Item position entries:
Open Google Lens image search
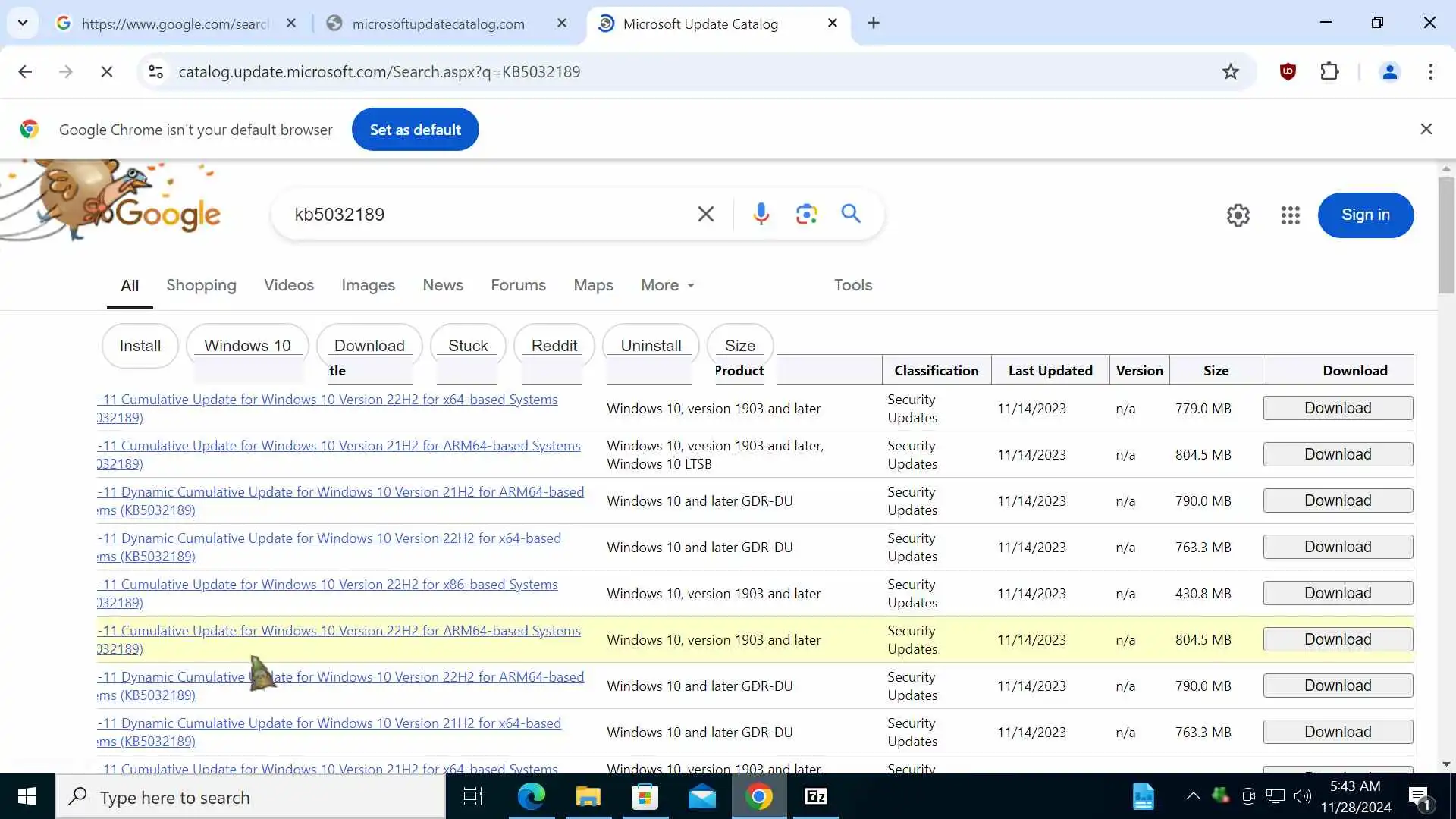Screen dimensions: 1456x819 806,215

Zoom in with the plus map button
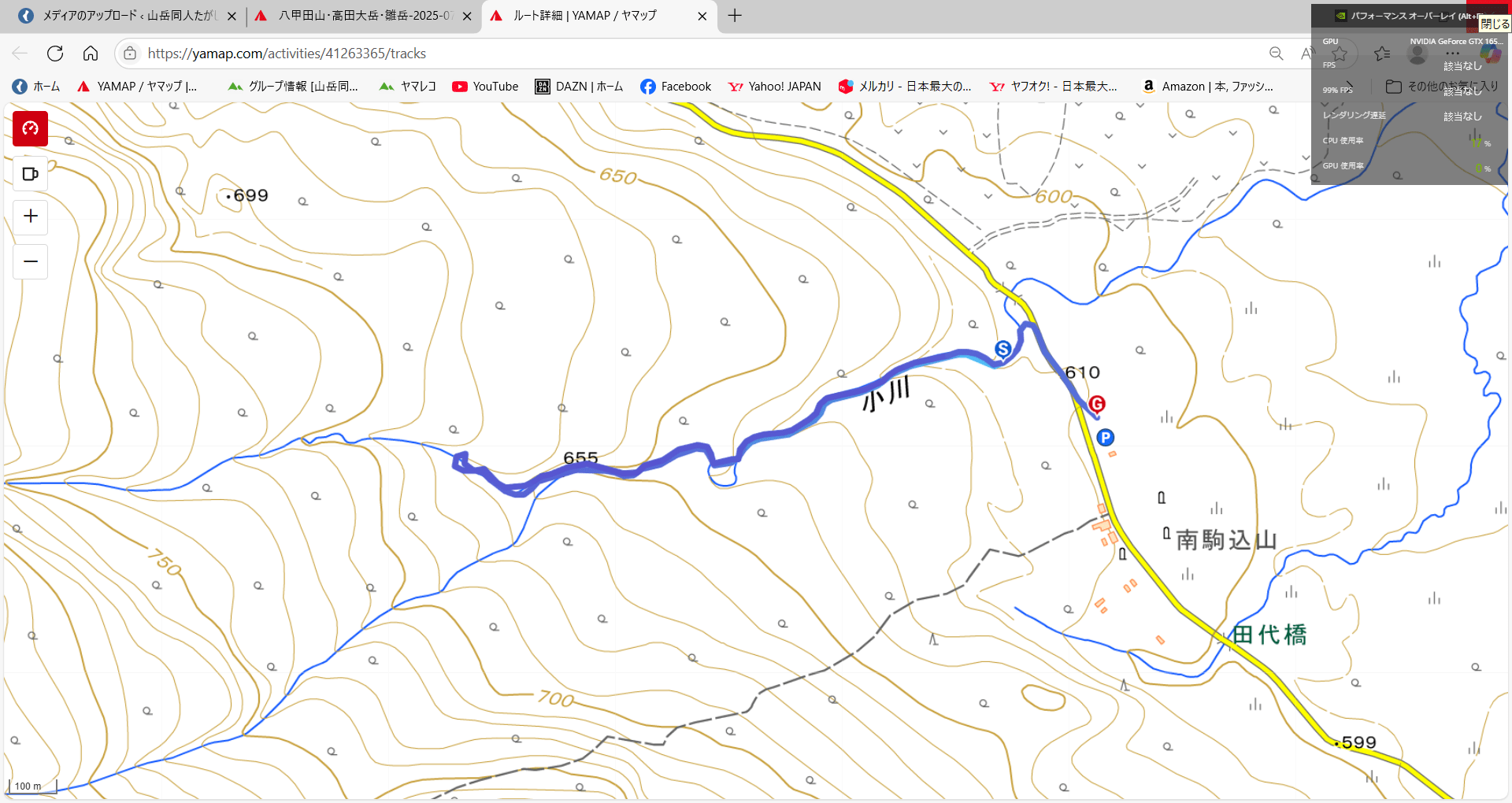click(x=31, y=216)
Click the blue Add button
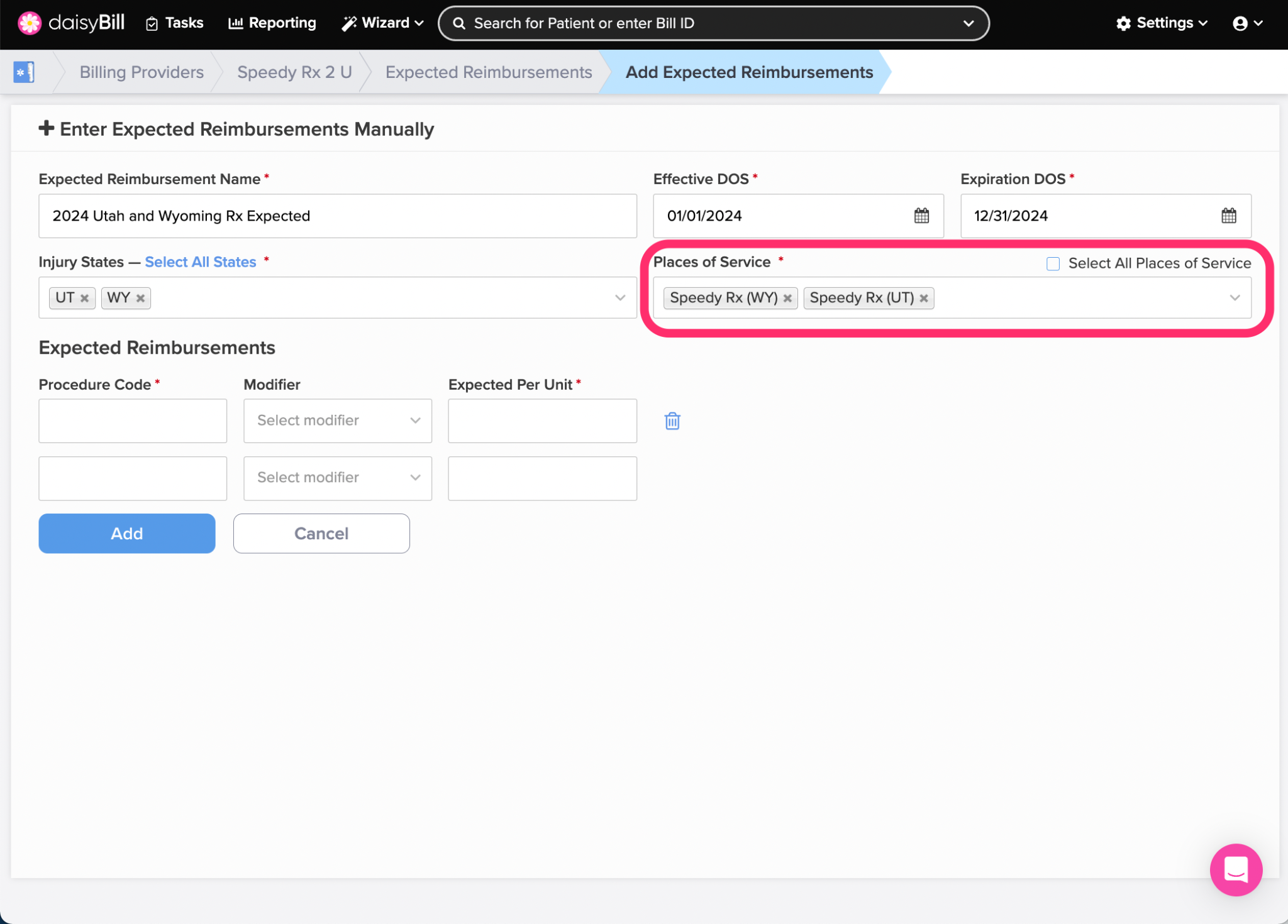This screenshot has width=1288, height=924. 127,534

BRIEF: Repeat the lines above word for word, leaving out the pictures.

OUTPUT FOR THIS TASK:
Open Google Lens image search
Screen dimensions: 1456x819 806,215

Zoom in with the plus map button
click(x=31, y=216)
Click the blue Add button
This screenshot has width=1288, height=924. 127,534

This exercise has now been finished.